Paybacks are hell . . . .


----------



## Mike1950 (Sep 11, 2012)

Kevin said:


> Dealin with ducks must be like dealing with nuts . . . . wall-nuts. Not long ago we opened a package from the forum's resident wall-nut to find a gorgeous handcrafted box inside. Beside that the duck got us too.
> 
> Paybacks are hell . . . .



:morning2: I think that must of been a mistaken Identity!!! Paybacks- hold it I have already received some packages- You know why I like this group- we are all uniformly crazy.:wacko1::wacko1::wacko1::wacko1::wacko1::wacko1::wacko1:


----------



## davduckman2010 (Sep 11, 2012)

Mike1950 said:


> Dealing with ducks is a very difficult thing.
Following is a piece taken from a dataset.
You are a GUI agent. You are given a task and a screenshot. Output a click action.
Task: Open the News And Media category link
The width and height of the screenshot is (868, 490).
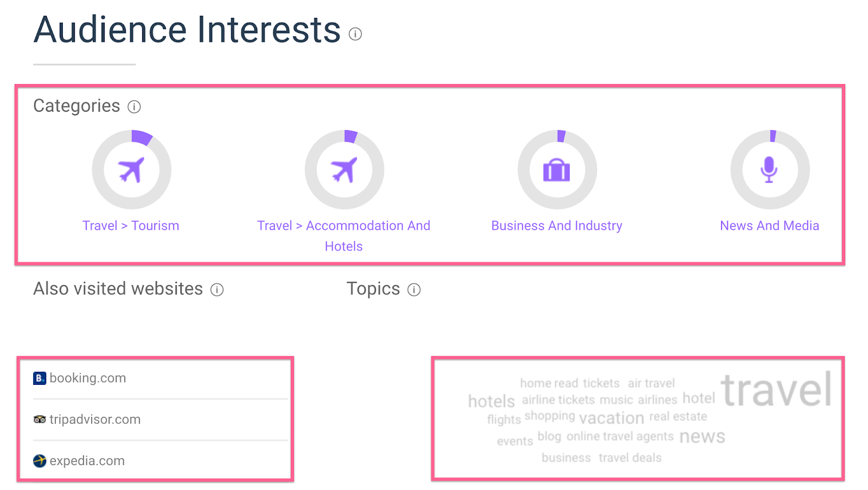(x=769, y=226)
You never quite know if one quack is yes or no- 2 quacks well?? the same. Super quacker is who I am talking about. I was talking to him about a piece of wood -it and some others showed up on my porch and he would not even let me pay shipping. I plan to get even though- I am a patient man- I will dry it and send it back in slightly altered form or who knows I am also kinda sneaky I will get even. Thanks Super duck.................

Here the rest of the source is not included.